- **Do this**: Could you update the records below so that "How do I perform" reads "How can I carry out" everywhere it occurs, with nothing else changed?

- **Record set**:
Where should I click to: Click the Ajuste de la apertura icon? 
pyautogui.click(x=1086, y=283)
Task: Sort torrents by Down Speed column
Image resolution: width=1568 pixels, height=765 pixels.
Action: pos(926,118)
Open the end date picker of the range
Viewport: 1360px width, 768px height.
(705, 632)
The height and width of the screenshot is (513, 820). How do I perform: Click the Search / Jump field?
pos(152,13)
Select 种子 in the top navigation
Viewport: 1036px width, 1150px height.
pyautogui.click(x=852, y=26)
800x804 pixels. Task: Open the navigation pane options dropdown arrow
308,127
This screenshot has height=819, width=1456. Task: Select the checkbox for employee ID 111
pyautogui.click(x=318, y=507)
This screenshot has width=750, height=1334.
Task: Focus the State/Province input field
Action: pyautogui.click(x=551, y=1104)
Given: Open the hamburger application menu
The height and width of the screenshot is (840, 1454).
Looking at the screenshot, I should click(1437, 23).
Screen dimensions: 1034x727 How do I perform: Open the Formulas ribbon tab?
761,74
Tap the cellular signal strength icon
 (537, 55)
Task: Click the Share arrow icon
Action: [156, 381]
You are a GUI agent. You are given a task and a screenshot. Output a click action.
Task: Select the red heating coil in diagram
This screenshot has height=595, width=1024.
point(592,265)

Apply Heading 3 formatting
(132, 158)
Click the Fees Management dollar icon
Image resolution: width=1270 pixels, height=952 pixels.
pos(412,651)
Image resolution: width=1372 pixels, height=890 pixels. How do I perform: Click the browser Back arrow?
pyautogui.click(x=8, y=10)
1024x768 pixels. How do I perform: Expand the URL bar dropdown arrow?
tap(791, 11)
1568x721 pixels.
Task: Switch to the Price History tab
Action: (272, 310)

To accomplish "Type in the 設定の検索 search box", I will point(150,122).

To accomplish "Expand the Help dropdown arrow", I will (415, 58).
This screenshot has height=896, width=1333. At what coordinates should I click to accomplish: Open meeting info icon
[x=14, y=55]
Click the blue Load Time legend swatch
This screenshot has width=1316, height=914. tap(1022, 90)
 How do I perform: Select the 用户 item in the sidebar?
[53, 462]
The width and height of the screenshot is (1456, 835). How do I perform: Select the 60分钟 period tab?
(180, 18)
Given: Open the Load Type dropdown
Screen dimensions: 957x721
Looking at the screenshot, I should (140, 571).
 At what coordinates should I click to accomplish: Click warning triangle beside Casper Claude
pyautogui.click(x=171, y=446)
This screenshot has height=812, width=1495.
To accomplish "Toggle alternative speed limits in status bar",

- **Full response**:
Where should I click to: Click the Ajuste de la apertura icon? 
pyautogui.click(x=1086, y=283)
Task: Sort torrents by Down Speed column
Image resolution: width=1568 pixels, height=765 pixels.
Action: pos(926,118)
Open the end date picker of the range
Viewport: 1360px width, 768px height.
(705, 632)
The height and width of the screenshot is (513, 820). How can I carry out: Click the Search / Jump field?
pos(152,13)
Select 种子 in the top navigation
Viewport: 1036px width, 1150px height.
pyautogui.click(x=852, y=26)
800x804 pixels. Task: Open the navigation pane options dropdown arrow
308,127
This screenshot has height=819, width=1456. Task: Select the checkbox for employee ID 111
pyautogui.click(x=318, y=507)
This screenshot has width=750, height=1334.
Task: Focus the State/Province input field
Action: pyautogui.click(x=551, y=1104)
Given: Open the hamburger application menu
The height and width of the screenshot is (840, 1454).
Looking at the screenshot, I should click(1437, 23).
Screen dimensions: 1034x727 How can I carry out: Open the Formulas ribbon tab?
761,74
Tap the cellular signal strength icon
 (537, 55)
Task: Click the Share arrow icon
Action: [156, 381]
You are a GUI agent. You are given a task and a screenshot. Output a click action.
Task: Select the red heating coil in diagram
This screenshot has height=595, width=1024.
point(592,265)

Apply Heading 3 formatting
(132, 158)
Click the Fees Management dollar icon
Image resolution: width=1270 pixels, height=952 pixels.
pos(412,651)
Image resolution: width=1372 pixels, height=890 pixels. How can I carry out: Click the browser Back arrow?
pyautogui.click(x=8, y=10)
1024x768 pixels. How can I carry out: Expand the URL bar dropdown arrow?
tap(791, 11)
1568x721 pixels.
Task: Switch to the Price History tab
Action: (272, 310)

To accomplish "Type in the 設定の検索 search box", I will point(150,122).

To accomplish "Expand the Help dropdown arrow", I will (415, 58).
This screenshot has height=896, width=1333. At what coordinates should I click to accomplish: Open meeting info icon
[x=14, y=55]
Click the blue Load Time legend swatch
This screenshot has width=1316, height=914. tap(1022, 90)
 How can I carry out: Select the 用户 item in the sidebar?
[53, 462]
The width and height of the screenshot is (1456, 835). How can I carry out: Select the 60分钟 period tab?
(180, 18)
Given: Open the Load Type dropdown
Screen dimensions: 957x721
Looking at the screenshot, I should (140, 571).
 At what coordinates should I click to accomplish: Click warning triangle beside Casper Claude
pyautogui.click(x=171, y=446)
This screenshot has height=812, width=1495.
To accomplish "Toggle alternative speed limits in status bar",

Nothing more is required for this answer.